Best understood in the context of the series
The best part of this book for me was Cahill's translation/interpretation of Pericle's Funeral Oration. It is seven pages in the copy I have. Every bit of it was fascinating. No question that Cahill has "jazzed it up" for the modern audience. Nevertheless, it is a magnificent speech, and it is clear that it must have had an impact on the thinking of the Founding Fathers of the United States.
It is important to remember in this series that Cahill is looking for those moments in time where people's perceptions and understandings changed. So he discusses how Greek mathematics was different from Egyptian mathematics even though concepts for measuring land (geometry) were developed in Egypt. But the Greeks seemed to have been good at abstraction.
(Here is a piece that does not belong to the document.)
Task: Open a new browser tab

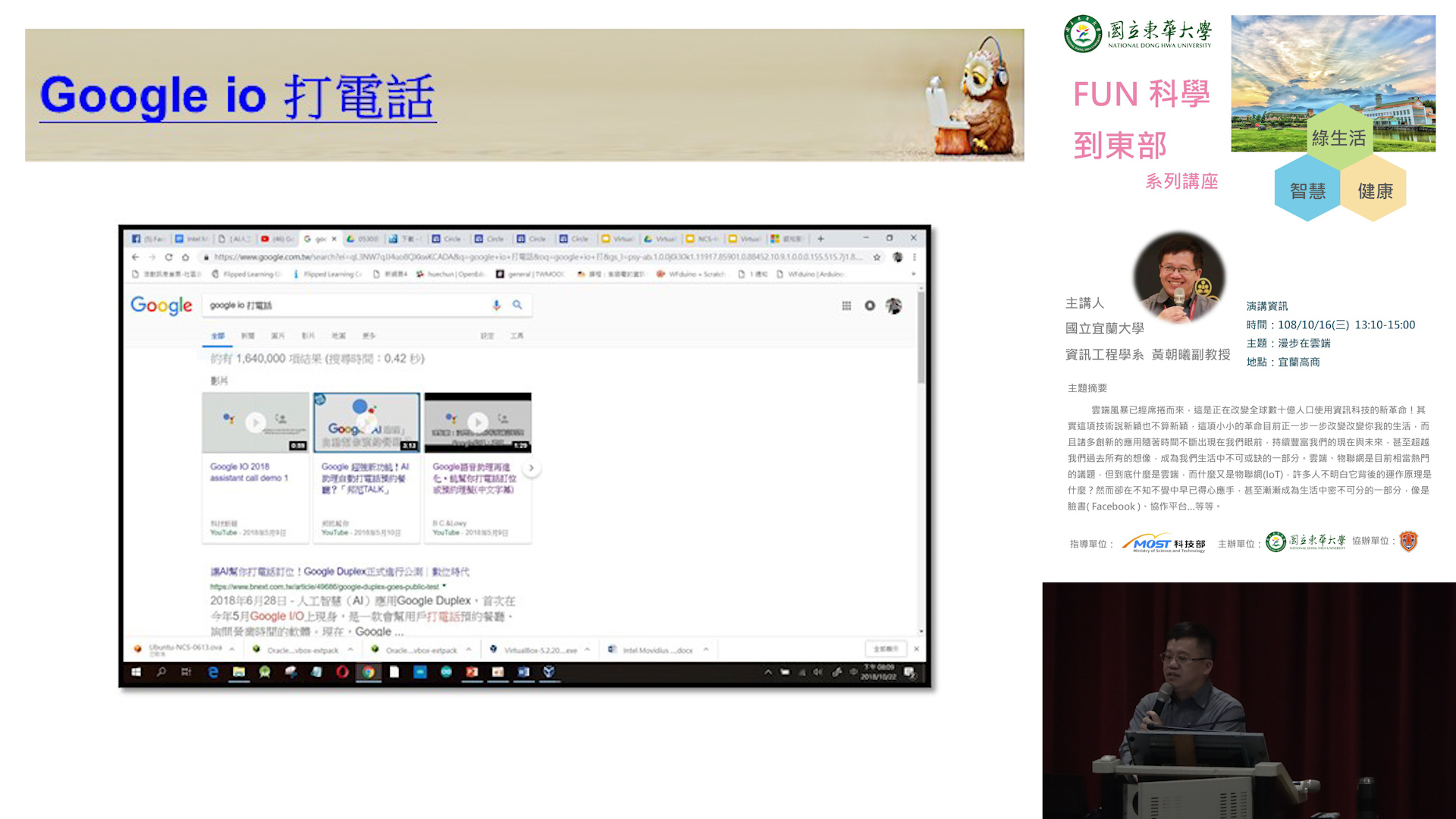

His discussion of the development of sculpture is interesting. From imitations of the Egyptian style to the beautifully sculpted works of the golden age. And an interesting text on how radical it was to make a statue of a female form (Aphrodite)!
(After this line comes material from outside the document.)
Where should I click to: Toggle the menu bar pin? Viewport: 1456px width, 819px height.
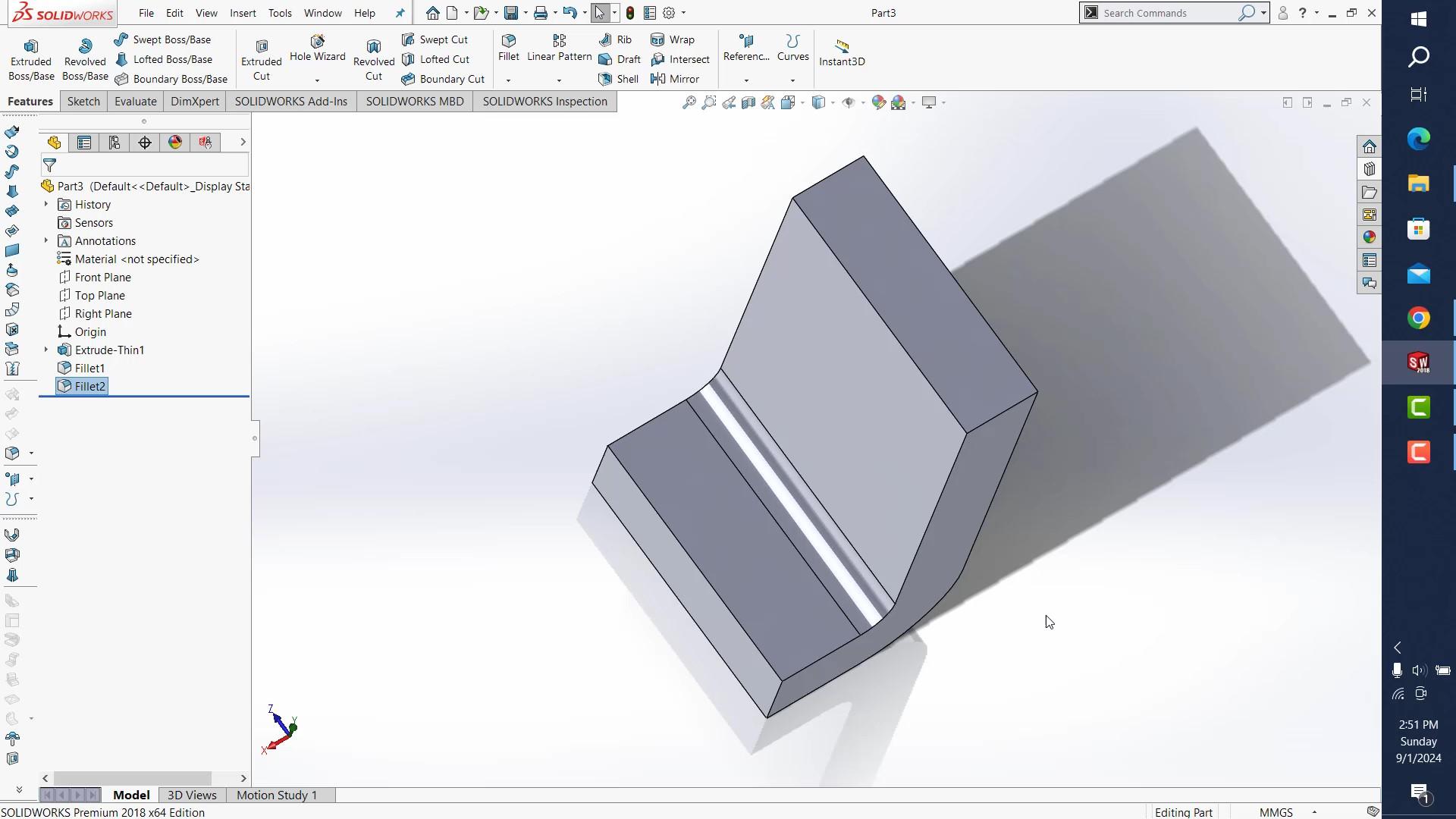pos(400,13)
Yes, Cahill makes some errors of historical detail and has a lot of omissions. But he isn't writing a complete history in any of these books. Desire of the Everlasting Hills mentioned the importance of Greek concepts to the development of Christianity. This books tries to show how the Greeks got to that point.
Too much speculation presented as fact
I am enjoying this book, but have the same problem with it that I encountered in "Irish"; Mr. Cahill makes statements that are clearly speculative read as fact. I could make an extensive list, and these obvious to me...an uneducated dilettante with little scholarly inclination. It makes me question the veracity of the facts he presents that I am not familiar with. So, while I enjoy the imagery and (unlike most reviewers here) his irreverent, gleeful quotation of Greece's more "earthy" literary offerings, I am not sure how much I'm learning actual history as opposed to Thomas Cahill's version of how history SHOULD'VE been.
Sailing the Wine-Dark Sea
Thomas Cahill has done it again--he has taken a complex subject and made it understandable even to those who have no prior knowledge of it, in this case, Greek civilization, in all its beauty but without ignoring the warts.It's written in a down-to-earth fashion, with excellent photographs which Cahill folds very helpfully into the narrative.He also uses Greek terms repeatedly, but rather than assume the reader understands them, he always defines them, and demonstrates repeatedly the Greek origins of so many of our most-used words and most common concepts.
A warning to the reader:Cahill speaks candidly about Greek sexual practices (read, bisexuality) and occasionally does so in a vulgar fashion.While necessary to an understanding of Greek culture, this may be off-putting to some.
I would have given the book a higher rating except for Cahill's tendency to let his own biases creep into the narrative from time to time, with occasional unscholarly commentary which serves no useful purpose for the reader.
In closing, I should say that long ago I earned a Master's Degree in ancient Greek and Roman history and have some basis for saying that his grasp of Greek culture is unparalleled in a non-specialist.